Meskipun demikian, Kapolda mengingatkan agar publik tidak mengambil tindakan di luar ketentuan hukum apabila berhadapan dengan pelaku kejahatan.
"Ya kita menyambut baik. Ini untuk bahwa Bapak Gubernur juga memiliki keinginan memberikan motivasi kepada semua warga untuk berpartisipasi dalam menjaga Kamtibmas," kata Pipit di Bandung, Jumat, 24 Juli 2026.
Ia berharap program sayembara ini mampu menekan kebiasaan masyarakat yang kerap lebih sibuk mengabadikan atau menyebarluaskan peristiwa darurat melalui ponsel dibandingkan memberikan bantuan secara nyata. Menurut Pipit, kebijakan ini merupakan bentuk pemberian semangat agar warga lebih peka dan tanggap terhadap kondisi di sekitarnya.
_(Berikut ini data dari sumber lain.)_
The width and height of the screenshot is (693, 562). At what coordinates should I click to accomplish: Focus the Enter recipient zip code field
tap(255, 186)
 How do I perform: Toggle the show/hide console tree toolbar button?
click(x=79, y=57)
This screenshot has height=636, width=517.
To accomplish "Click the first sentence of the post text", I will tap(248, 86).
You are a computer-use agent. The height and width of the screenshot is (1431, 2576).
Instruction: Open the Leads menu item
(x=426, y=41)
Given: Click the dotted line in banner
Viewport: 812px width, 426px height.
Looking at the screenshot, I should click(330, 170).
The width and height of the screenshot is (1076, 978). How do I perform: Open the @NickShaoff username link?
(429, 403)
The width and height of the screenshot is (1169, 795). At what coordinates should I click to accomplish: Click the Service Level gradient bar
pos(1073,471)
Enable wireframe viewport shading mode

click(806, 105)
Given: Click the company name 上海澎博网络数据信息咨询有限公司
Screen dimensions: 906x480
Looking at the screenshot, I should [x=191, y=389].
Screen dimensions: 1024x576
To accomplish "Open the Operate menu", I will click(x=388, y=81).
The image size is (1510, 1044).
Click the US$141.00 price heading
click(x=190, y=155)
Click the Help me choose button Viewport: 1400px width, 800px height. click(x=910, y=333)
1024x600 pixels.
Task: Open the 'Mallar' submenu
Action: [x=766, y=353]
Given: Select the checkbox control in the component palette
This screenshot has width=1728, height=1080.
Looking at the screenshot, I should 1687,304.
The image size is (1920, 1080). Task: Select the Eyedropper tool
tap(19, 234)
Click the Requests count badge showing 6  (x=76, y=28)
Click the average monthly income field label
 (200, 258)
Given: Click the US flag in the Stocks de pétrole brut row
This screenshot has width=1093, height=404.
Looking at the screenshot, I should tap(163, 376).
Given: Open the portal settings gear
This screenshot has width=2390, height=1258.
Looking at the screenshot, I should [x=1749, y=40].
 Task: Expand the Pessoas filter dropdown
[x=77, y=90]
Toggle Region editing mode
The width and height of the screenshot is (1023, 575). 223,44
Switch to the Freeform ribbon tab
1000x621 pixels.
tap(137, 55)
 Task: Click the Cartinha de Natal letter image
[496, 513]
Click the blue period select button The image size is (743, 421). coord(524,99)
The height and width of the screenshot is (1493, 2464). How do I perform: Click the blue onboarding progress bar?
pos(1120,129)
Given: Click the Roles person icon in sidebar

Namun, Pipit mempertegas bahwa penanganan hukum terhadap tindak pidana seperti begal tetap berada dalam ranah wewenang dan tanggung jawab kepolisian.
Baca Juga :
Dedi Mulyadi Siapkan Hadiah Rp50 Juta bagi Penangkap Begal
"Tadi Bapak Gubernur menyampaikan berarti semua yang sedang tidak bekerja, langsung siskamling. Siapa tahu ketemu begal, ditangkap, diserahkan pihak kepolisian, nanti pihak kepolisian melaporkan Pak Gubernur atas bantuan warga, sehingga nanti akan dapat bonus dari Bapak Gubernur," katanya.
Sementara itu, ketika disinggung mengenai catatan penanganan kejahatan jalanan, Polda Jabar mencatat tingkat pengungkapan kasus begal sepanjang tahun lampau mencapai rata-rata 65 persen.
"Kami optimistis angka tersebut dapat terus ditingkatkan pada tahun ini," katanya.
Sebagaimana diketahui, Gubernur Jawa Barat Dedi Mulyadi memberikan hadiah kepada warga yang berhasil menangkap pelaku begal ataupun tindak kriminal lainnya. Besaran imbalan yang disediakan berkisar antara Rp5 juta hingga Rp50 juta bagi mereka yang menangkap dan menyerahkan pelaku ke aparat kepolisian.
Polisi mengungkap belasan kasus kejahatan jalanan yang sempat meresahkan di Kota Bandung. (Metrotvnews.com/P. Aditya Prakasa)
Menanggapi kekhawatiran sejumlah pihak tentang kemungkinan warga berbondong-bondong keluar pada malam hari guna memburu pelaku kejahatan, Dedi memastikan sayembara ini tidak akan menimbulkan gesekan antarmasyarakat.
Ia menegaskan, pemberian hadiah uang tunai tersebut dilengkapi dengan mekanisme dan persyaratan tertentu sehingga tidak berpotensi disalahgunakan oleh warga.
"Ya, nanti yang diberi hadiah itu yang sudah memenuhi kualifikasi dan ditetapkan sebagai tersangka oleh Polres," katanya.
Menurut penjelasannya, imbalan baru akan diberikan jika pelaku telah melalui prosedur hukum yang resmi di kepolisian. Bahkan, Dedi dengan tegas melarang adanya tindakan main hakim sendiri dalam proses penangkapan.
Dengan demikian, pelaku yang diserahkan kepada pihak berwenang harus dalam keadaan wajar dan tidak mengalami luka parah akibat tindakan kekerasan fisik.
"Kalau dalam keadaan babak belur, ya tidak boleh. Tidak boleh mereka diserahkan dalam keadaan babak belur. Lecet sedikit mungkin boleh, tapi kalau babak belur, kita tidak kasih hadiah," katanya.